= Modulated ultrasound =

Technology for transmitting signals through water

Modulated ultrasound is a form of underwater acoustic communication in which information (such as voice or data) is transmitted through water by modulating an acoustic carrier signal. Early practical systems included underwater telephone equipment for ship-to-submarine communication, which used single-sideband suppressed-carrier amplitude modulation in the kilohertz frequency range.

Some underwater telephone equipment (e.g., AN/UQC-1) specified an operational voice frequency band around 8–11 kHz and reported an approximate range on the order of miles under favorable conditions, reflecting the short-to-medium range typical for practical voice underwater acoustics in real environments.

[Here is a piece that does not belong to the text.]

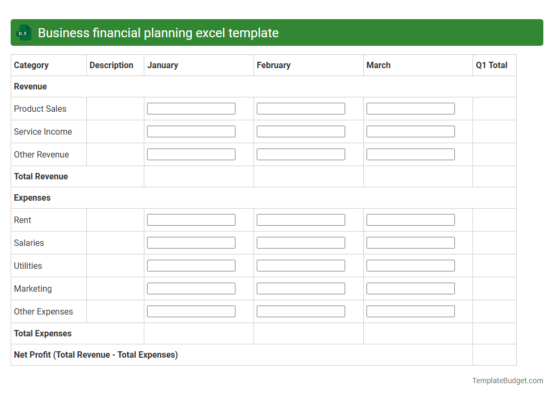554x396 pixels.
Task: Click the January Product Sales input field
Action: pos(191,108)
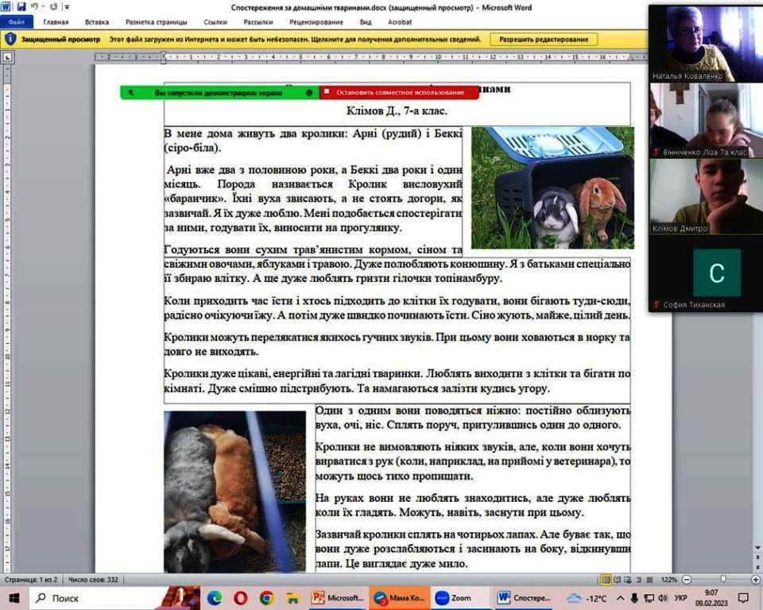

The received signal is demodulated (decoded) into audible sound or other information by a compatible receiver, in a manner analogous to demodulation in radio communications.

Applications include use in underwater diver communication systems (“through-water” communications) and communication with submarines and other subsea assets.

==Range limitation==
In seawater, acoustic absorption (attenuation) increases strongly with frequency, which limits the practical range of higher-frequency (including ultrasonic) underwater transmission. Higher frequencies generally suffer greater absorption and therefore fade more rapidly with distance than lower-frequency sound.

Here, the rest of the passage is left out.